» **What to do**:
Copy the records below exactly, from the line with "You are a computer-use agent. Screen" up to and including the line with "pos(99,187)", and output nothing else.

##### Records to use

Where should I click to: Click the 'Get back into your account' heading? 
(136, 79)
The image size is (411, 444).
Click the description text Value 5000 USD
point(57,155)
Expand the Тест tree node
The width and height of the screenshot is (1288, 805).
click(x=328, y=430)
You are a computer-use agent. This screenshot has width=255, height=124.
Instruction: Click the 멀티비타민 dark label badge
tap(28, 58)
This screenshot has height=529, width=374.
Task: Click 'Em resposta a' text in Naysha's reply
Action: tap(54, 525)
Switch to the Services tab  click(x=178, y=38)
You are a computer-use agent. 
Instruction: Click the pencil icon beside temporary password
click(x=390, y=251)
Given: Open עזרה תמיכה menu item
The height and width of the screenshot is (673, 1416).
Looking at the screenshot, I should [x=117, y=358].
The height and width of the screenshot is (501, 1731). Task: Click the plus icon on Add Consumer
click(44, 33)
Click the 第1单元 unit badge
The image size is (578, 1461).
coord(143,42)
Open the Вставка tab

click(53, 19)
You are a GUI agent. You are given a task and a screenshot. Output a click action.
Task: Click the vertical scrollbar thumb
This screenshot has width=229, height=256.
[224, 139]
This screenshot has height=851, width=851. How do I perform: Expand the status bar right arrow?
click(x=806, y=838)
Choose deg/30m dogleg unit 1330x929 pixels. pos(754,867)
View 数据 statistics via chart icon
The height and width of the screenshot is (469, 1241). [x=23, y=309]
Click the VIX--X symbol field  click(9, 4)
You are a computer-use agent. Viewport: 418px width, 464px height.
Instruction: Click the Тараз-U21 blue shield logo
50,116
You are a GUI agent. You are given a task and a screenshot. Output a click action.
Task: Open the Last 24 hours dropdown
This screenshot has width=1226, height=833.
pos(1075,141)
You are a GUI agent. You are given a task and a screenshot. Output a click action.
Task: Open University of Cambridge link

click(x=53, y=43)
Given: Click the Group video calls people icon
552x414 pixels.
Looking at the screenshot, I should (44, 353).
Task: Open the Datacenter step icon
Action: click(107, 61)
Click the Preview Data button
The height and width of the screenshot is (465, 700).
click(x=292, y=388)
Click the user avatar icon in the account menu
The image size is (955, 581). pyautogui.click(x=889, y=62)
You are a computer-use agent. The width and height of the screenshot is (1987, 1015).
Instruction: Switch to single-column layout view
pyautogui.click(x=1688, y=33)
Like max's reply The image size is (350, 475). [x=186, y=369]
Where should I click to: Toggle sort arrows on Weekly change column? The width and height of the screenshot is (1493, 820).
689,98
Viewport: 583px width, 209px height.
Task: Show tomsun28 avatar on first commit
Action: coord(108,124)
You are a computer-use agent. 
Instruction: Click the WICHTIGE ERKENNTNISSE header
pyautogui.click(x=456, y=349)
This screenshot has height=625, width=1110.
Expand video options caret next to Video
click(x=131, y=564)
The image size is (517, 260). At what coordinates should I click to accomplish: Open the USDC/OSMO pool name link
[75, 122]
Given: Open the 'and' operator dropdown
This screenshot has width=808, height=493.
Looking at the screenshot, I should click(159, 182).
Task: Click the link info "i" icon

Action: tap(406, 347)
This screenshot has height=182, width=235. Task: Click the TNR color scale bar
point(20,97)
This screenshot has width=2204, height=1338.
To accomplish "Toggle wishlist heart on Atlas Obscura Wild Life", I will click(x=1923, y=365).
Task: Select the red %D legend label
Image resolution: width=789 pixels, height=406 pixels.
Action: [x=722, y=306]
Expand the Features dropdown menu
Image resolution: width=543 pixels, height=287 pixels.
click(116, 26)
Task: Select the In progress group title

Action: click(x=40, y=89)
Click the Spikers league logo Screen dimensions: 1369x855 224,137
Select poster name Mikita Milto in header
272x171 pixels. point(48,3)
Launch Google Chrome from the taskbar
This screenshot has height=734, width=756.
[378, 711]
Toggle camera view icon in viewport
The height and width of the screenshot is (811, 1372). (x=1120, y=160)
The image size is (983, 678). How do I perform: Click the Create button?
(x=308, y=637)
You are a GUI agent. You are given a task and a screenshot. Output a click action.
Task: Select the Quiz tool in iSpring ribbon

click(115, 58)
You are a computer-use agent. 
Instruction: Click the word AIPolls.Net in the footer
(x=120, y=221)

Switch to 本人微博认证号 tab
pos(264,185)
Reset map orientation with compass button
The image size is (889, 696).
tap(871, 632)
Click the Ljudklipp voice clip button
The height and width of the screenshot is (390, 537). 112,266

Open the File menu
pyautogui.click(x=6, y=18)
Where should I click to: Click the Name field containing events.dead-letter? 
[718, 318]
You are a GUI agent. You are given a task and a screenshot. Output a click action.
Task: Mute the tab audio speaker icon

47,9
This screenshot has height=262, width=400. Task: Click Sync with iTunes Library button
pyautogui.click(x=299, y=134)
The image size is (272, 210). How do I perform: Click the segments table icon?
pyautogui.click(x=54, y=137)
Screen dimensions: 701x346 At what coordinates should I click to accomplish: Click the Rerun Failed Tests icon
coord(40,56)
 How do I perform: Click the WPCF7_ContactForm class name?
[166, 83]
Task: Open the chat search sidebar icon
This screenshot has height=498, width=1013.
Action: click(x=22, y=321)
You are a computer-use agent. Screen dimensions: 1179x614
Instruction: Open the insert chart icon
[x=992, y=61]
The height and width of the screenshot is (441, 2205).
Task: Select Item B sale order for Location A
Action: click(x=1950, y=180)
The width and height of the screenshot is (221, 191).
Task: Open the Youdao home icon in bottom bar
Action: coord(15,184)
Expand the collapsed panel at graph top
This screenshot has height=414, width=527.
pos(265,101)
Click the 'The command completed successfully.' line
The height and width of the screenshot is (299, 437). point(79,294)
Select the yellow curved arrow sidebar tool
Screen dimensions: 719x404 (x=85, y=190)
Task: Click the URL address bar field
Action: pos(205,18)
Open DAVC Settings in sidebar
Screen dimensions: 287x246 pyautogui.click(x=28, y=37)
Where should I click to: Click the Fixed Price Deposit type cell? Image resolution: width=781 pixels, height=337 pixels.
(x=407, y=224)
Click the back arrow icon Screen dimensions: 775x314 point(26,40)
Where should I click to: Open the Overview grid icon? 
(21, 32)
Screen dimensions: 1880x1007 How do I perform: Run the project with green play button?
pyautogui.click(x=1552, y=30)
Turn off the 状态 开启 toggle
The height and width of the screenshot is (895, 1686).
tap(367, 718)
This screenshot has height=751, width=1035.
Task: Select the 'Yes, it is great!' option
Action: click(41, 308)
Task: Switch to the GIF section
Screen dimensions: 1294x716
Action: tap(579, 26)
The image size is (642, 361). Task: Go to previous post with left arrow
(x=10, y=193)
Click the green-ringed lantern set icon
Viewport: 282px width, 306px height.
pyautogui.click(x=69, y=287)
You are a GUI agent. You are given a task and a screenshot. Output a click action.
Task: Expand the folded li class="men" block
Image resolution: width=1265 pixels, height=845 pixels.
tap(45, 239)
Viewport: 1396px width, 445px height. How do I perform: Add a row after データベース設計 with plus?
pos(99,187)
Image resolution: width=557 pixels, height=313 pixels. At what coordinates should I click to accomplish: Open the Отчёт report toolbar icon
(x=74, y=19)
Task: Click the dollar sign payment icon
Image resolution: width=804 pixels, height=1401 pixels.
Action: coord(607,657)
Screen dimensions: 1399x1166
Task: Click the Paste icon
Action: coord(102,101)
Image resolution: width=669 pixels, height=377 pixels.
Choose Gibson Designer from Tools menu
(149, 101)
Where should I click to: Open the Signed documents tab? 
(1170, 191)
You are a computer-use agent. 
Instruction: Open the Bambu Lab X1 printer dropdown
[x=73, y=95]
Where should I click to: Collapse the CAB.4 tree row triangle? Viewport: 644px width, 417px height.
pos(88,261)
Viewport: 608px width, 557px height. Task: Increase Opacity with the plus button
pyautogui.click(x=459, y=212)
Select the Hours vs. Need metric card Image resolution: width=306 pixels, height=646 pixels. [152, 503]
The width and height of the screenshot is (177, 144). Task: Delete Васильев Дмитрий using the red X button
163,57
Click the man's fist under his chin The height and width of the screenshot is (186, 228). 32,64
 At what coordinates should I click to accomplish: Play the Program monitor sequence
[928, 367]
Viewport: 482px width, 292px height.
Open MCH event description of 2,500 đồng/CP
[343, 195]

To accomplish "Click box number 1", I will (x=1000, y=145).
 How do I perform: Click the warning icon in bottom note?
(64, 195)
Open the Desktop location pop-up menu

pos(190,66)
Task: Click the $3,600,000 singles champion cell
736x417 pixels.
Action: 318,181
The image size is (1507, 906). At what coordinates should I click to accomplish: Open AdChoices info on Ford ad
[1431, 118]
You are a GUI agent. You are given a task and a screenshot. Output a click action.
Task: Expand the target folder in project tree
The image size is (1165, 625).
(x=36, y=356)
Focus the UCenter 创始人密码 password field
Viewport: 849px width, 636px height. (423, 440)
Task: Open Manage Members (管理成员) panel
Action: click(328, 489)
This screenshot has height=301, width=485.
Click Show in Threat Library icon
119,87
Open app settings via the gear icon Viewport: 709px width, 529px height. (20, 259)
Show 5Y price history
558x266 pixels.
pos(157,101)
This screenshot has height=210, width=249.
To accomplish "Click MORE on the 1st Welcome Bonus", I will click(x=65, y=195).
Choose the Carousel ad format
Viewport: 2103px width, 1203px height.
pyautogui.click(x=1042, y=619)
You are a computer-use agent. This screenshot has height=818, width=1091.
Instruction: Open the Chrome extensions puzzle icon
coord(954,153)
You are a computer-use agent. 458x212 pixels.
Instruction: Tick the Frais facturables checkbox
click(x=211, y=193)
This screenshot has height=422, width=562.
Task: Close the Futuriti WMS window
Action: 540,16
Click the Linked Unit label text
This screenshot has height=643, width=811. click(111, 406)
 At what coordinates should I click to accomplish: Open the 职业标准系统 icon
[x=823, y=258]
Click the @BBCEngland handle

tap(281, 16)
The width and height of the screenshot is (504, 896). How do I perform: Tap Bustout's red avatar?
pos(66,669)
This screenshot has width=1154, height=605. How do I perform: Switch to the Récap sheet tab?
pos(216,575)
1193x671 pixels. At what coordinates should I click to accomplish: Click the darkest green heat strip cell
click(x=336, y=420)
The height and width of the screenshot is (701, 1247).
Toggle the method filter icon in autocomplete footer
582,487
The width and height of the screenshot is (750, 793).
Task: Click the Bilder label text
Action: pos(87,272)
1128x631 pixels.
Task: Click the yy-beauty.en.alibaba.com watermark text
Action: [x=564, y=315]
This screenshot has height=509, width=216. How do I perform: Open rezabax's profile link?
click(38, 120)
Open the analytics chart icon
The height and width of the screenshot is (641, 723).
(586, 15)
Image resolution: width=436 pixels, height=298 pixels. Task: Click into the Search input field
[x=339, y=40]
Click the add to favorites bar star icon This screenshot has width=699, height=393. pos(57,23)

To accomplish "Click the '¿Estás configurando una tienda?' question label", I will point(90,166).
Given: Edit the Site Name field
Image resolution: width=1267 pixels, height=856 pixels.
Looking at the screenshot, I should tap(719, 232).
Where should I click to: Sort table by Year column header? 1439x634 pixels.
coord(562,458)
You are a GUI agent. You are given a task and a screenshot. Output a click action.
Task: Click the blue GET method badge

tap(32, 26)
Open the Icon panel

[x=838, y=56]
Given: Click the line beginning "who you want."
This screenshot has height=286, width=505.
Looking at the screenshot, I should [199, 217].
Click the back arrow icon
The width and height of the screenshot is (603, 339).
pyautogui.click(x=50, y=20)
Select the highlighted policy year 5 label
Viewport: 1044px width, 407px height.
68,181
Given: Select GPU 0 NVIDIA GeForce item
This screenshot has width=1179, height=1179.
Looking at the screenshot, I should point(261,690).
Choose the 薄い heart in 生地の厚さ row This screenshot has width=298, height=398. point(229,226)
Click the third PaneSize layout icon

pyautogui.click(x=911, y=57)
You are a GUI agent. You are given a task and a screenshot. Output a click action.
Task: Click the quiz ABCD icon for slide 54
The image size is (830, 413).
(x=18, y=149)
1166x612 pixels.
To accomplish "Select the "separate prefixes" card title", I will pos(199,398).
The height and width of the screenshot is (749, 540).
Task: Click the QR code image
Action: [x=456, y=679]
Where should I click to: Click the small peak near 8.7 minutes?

##########

» **Problem solution**:
You are a computer-use agent. Screen dimensions: 1179x614
Instruction: Open the insert chart icon
[x=992, y=61]
The height and width of the screenshot is (441, 2205).
Task: Select Item B sale order for Location A
Action: click(x=1950, y=180)
The width and height of the screenshot is (221, 191).
Task: Open the Youdao home icon in bottom bar
Action: coord(15,184)
Expand the collapsed panel at graph top
This screenshot has height=414, width=527.
pos(265,101)
Click the 'The command completed successfully.' line
The height and width of the screenshot is (299, 437). point(79,294)
Select the yellow curved arrow sidebar tool
Screen dimensions: 719x404 (x=85, y=190)
Task: Click the URL address bar field
Action: pos(205,18)
Open DAVC Settings in sidebar
Screen dimensions: 287x246 pyautogui.click(x=28, y=37)
Where should I click to: Click the Fixed Price Deposit type cell? Image resolution: width=781 pixels, height=337 pixels.
(x=407, y=224)
Click the back arrow icon Screen dimensions: 775x314 point(26,40)
Where should I click to: Open the Overview grid icon? 
(21, 32)
Screen dimensions: 1880x1007 How do I perform: Run the project with green play button?
pyautogui.click(x=1552, y=30)
Turn off the 状态 开启 toggle
The height and width of the screenshot is (895, 1686).
tap(367, 718)
This screenshot has height=751, width=1035.
Task: Select the 'Yes, it is great!' option
Action: click(41, 308)
Task: Switch to the GIF section
Screen dimensions: 1294x716
Action: tap(579, 26)
The image size is (642, 361). Task: Go to previous post with left arrow
(x=10, y=193)
Click the green-ringed lantern set icon
Viewport: 282px width, 306px height.
pyautogui.click(x=69, y=287)
You are a GUI agent. You are given a task and a screenshot. Output a click action.
Task: Expand the folded li class="men" block
Image resolution: width=1265 pixels, height=845 pixels.
tap(45, 239)
Viewport: 1396px width, 445px height. How do I perform: Add a row after データベース設計 with plus?
pos(99,187)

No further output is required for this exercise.